Work on a rather wet Friday took place at both Redwith and at Pryces Bridge. Inspection of the of the Redwith newt ponds constructed last time out showed that, much to the collective relief, they both were holding water. Work concentrated on construction of the newt terrestrial habitats. This rather grand sounding activity involved digging a shallow trench, filling it with a mixture of old tree trunks and bricks, and then adding a covering of soil. The idea is that the newts burrow into the soil and overwinter in crevices between the timber and bricks. Two habitats were constructed adjacent to the ponds. The ponds themselves were planted with a mixture of vegetation dug from channel adjacent to the compound and some imported from the Lancaster Canal. The completion of this work is one of the prerequisites for the forthcoming newt licence application for Phase 1B which, if successful, will allow restoration to a point 200 metres from Pryces Bridge.
The stonework gang had a busy weekend. Only the upper courses of the last two bays remained to be completed and work continued between the heavy downpours on Friday and Saturday. The rest of the gang stuck to the exhausting task of mixing, transporting and placing the concrete haunching at the back of the stonework. Eventually late on Sunday the last stone was laid on the mooring. The view of the finished product is presently obscured by the scaffolding but when this goes in the next few days the quality of the workmanship will become apparent. The removal of the scaffolding will also allow final shaping to start in the channel, albeit next year.
The rest of the operations during the weekend involved earthmoving and drainage. The reduction of the base of the channel down to grade above the culvert occupied the whole of Friday. Early on Saturday the earthmoving machinery from Redwith was moved down to Pyces Bridge which allowed work to start on backfilling the mooring and other jobs. Spoil was transported to build up towpath to grade on the Phase 1B section in preparation for the planned installation of a newt fence along this length.

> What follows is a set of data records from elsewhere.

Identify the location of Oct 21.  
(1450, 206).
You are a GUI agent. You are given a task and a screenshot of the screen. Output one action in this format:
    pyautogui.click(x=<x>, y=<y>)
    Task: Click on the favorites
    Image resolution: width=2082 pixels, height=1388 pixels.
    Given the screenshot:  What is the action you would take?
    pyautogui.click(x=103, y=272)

The rains ceased on Sunday and the opportunity was taken to install the last section of French drain on the current section. The work was undertaken using a new method. To date gravel has been delivered to the drain trench manually using buckets and a pipe as a gravel chute. This had the twin disadvantages of both being slow and very hard work but was necessary because dumper access was restricted to the top of the bank. Because access direct to the channel is now possible a Mark 2 gravel chute was constructed to allow gravel to be tipped direct from the dumper into the drain excavation. Careful excavation of the drain trench was required since calculations showed only a 200mm gap between the top of the culvert and the bottom of the drain. The work was straightforward except for one moment of panic when water began to pour into the trench (it turned out to be groundwater). Ten metres of drain was installed in just 2 hours using the new system, a great improvement on its predecessor. Shaping the channel sides in this area completed the work. So a very successful work party and one that means that the next job in the channel will be commencement of shaping and lining in the New Year. The remainder of this year’s efforts will be concentrated on preparation for the Phase 1B of the work.